### [Brief]
Each record needs to be transcribed word for word, though without its pictures.

### [Records shown]

Segment Open

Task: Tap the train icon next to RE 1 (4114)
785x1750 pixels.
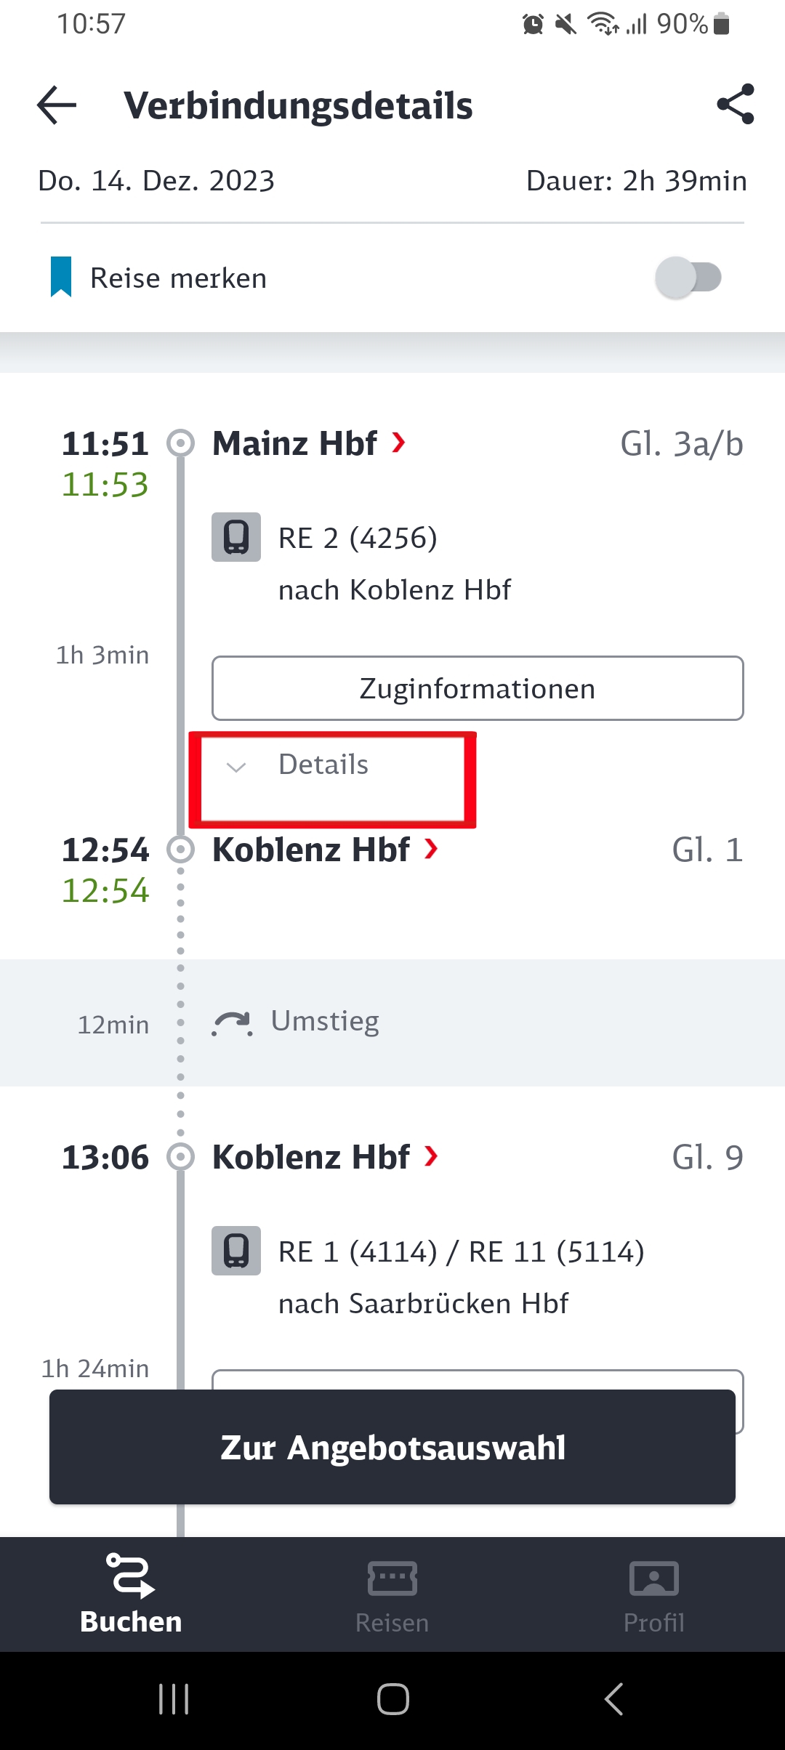Action: pos(236,1251)
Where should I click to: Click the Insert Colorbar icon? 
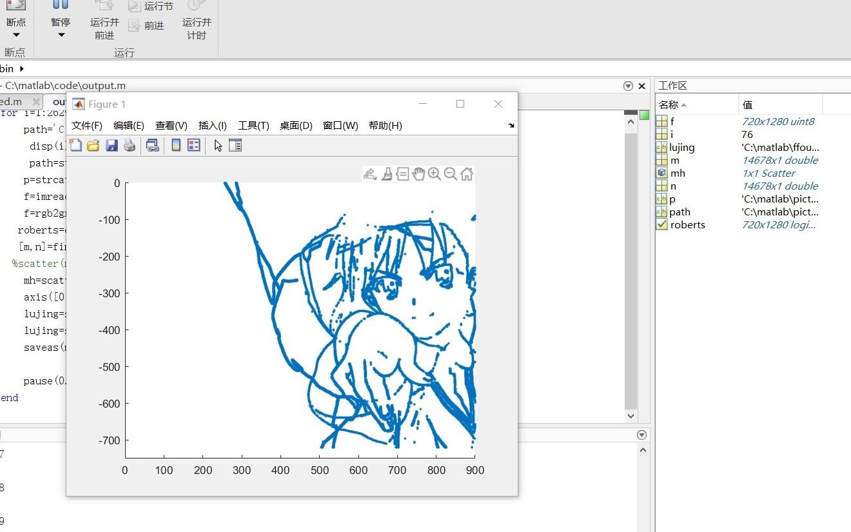click(x=176, y=146)
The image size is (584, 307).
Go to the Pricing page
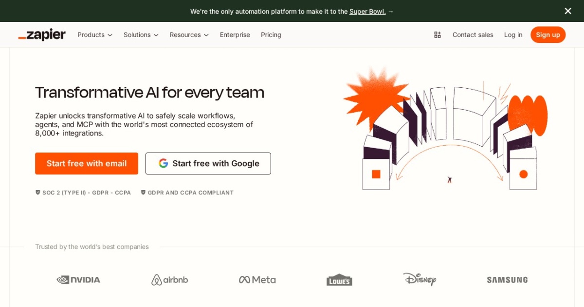point(271,35)
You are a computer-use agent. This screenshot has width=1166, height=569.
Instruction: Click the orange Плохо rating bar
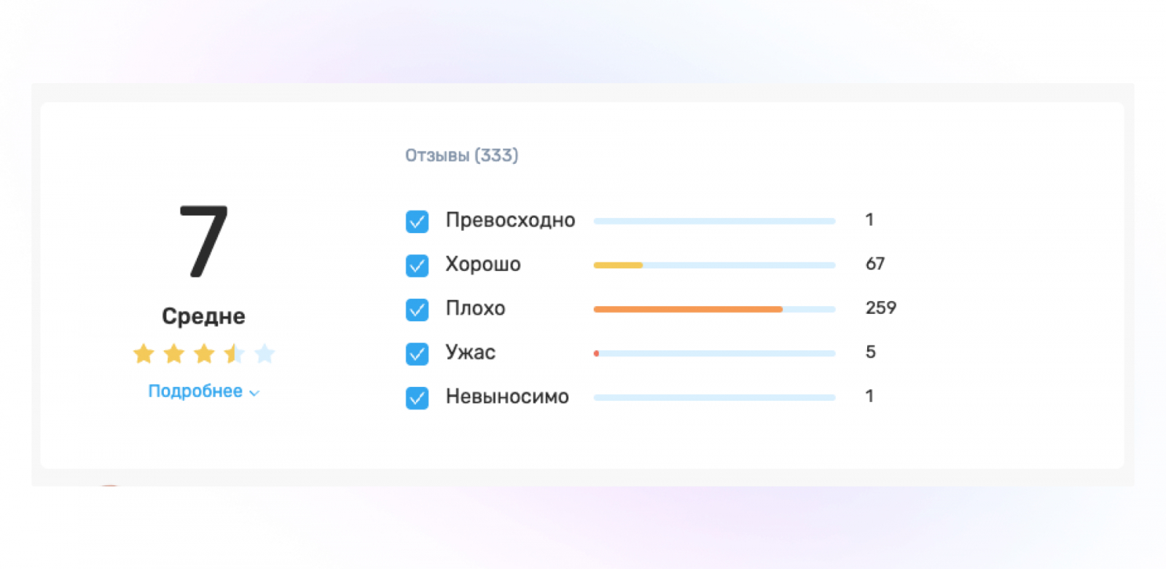[687, 310]
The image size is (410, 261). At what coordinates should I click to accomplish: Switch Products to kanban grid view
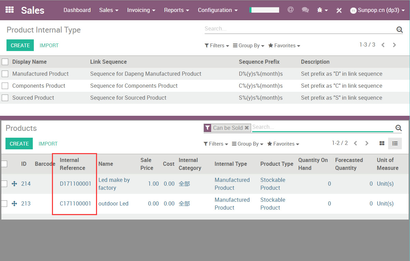382,144
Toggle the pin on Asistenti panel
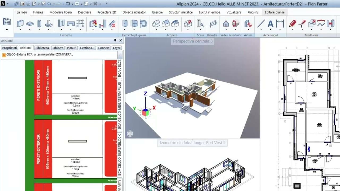 click(x=115, y=40)
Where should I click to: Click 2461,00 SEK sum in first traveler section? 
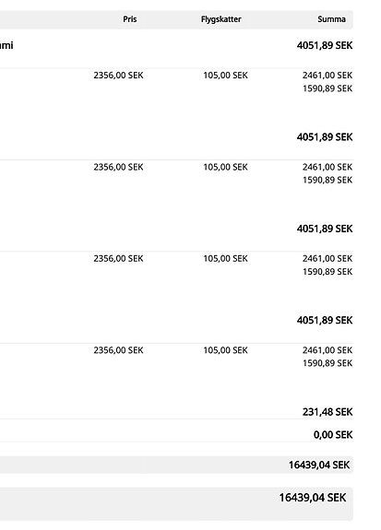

Segment Closed

### [Exercise solution]
Task: Tap the train icon next to RE 1 (4114)
785x1750 pixels.
Action: pos(236,1251)
Where should I click to: Click the Insert Colorbar icon? 
click(x=176, y=146)
The image size is (584, 307).
Go to the Pricing page
point(271,35)
You are a computer-use agent. This screenshot has width=1166, height=569.
Instruction: Click the orange Плохо rating bar
[687, 310]
The image size is (410, 261). At what coordinates should I click to accomplish: Switch Products to kanban grid view
382,144
Toggle the pin on Asistenti panel
 click(x=115, y=40)
Where should I click to: Click 2461,00 SEK sum in first traveler section? 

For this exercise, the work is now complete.